ついでに、左腰に吊していた140mm狙撃滑腔砲用の予備弾倉もその場に捨てる。滑腔砲本体が無い以上、こんな物はただのデッド・ウェイトだ。
「アイツらは、どうなった……?」
右腰のハードポイントから緊急用の60mm口径74式拳銃を≪新月≫に抜かせつつ、白井がHTDLC(高度戦術データリンク制御システム)を再起動しつつ周囲を見回していると――――。
「うおっ!?」
ジェット・エンジンの唐突な爆音と共に迫ってきた銀翼から斉射されるロケット弾が≪新月≫の足元で弾け、驚いた白井は咄嗟にスラスタを短噴射させその場から飛び退く。そんな白井機の真上を、フライト・ユニットを背中に付けた所属不明のTAMSが超低空で過ぎ去っていった。
「やっぱり敵、なのか……!?」
戦慄しながら、白井は飛び往くその機影を見上げる。明確な敵意を滲ませながら夜空を飛ぶその銀翼を仰げば、白井は自然と理解を迫られていた。
「とにかく、此処じゃあ戦いにくい……!」
どちらにせよ、この山の中じゃあ勝負にもならない。
幸いにして、すぐ近くにちょっとした街があった。多少入り組んではいるが、戦うのに支障は無いだろう。
白井はなけなしのスラスタを吹かし、そちらの方向へと≪新月≫を飛ばせた。飛ぶといってもフライト・ユニット付きのように綺麗にでは無く、どちらかといえば盛大なジャンプぐらいなものだ。
高低差を利用し、数百mを一気に飛び――――そうして、街の外れにある交差点へと≪新月≫が着地する。

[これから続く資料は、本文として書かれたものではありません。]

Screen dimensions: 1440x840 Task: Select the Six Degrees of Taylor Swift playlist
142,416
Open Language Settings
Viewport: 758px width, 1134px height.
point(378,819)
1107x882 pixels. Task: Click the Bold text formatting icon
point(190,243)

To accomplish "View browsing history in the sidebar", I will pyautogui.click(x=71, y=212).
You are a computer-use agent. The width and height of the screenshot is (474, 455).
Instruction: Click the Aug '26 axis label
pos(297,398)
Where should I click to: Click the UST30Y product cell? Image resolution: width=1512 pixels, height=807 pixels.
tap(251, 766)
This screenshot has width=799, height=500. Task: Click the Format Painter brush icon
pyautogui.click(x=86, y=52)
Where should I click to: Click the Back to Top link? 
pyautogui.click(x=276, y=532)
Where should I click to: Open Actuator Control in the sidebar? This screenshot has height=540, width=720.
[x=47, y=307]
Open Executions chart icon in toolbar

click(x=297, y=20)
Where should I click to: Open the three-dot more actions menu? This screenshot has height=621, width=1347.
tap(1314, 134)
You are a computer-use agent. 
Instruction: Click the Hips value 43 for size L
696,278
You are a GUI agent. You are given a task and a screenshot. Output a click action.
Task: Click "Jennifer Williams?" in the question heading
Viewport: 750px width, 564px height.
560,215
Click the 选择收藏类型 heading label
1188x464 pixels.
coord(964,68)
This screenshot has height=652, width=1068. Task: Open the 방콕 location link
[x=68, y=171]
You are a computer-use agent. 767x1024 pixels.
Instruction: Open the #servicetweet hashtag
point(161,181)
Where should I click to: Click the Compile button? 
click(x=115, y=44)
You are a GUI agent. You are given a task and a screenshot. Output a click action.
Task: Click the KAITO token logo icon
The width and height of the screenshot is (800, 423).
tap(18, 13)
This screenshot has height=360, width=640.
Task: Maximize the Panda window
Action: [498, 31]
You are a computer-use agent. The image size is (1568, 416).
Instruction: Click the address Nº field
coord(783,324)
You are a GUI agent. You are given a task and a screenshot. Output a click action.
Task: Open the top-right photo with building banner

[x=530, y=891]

物凄い地響きと共に、アスファルトの路面を割りながら着地した白井の≪新月≫はすぐさま後方へと振り返り、右手マニピュレータで握り締めた74式拳銃をブッ放した。
「気休めにしかなんねえが……!」
本当に、気休め程度の迎撃射撃だ。やらないよりは、多少マシ程度の。
だが、やはりというべきか向かい来る敵のTAMS――――背中にフライト・ユニットを付けた米国製のFSA-16C≪スコーピオン≫は白井の撃ち放つ60mm砲弾を軽々と避けながら、白井機へ向けて真っ直ぐ突進してくる。
「うおおぉぉぉっ!!」
仁王立ちしたまま、白井の雄叫びと共に必死の応戦を繰り返す≪新月≫。しかし相手の≪スコーピオン≫に白井の撃ち放つ60mm砲弾は擦りもせず、≪スコーピオン≫はそのまま手にした近接格闘短刀を振り被り、すれ違いざまに≪新月≫の胴体を串刺しにする軌道を取りながら――――。
――――その直前で、横から割り込んできた何者かの体当たりを受け、街の中へと盛大に吹っ飛ばされていった。
『――――何をやっているんですか、白井さんっ!!』
割り込んできたのは、ダークグレーの≪叢雲≫だった。地面に尻餅を突き、唖然とし見上げる白井と≪新月≫の視界の中で両手の93式突撃機関砲をブッ放すその機影は、
「……悪いね、まどかちゃん。マジで助かったぜ、今の」
撃墜される直前にコンボイ1-4から切り離されていた、まどか機の≪叢雲≫に相違なかった。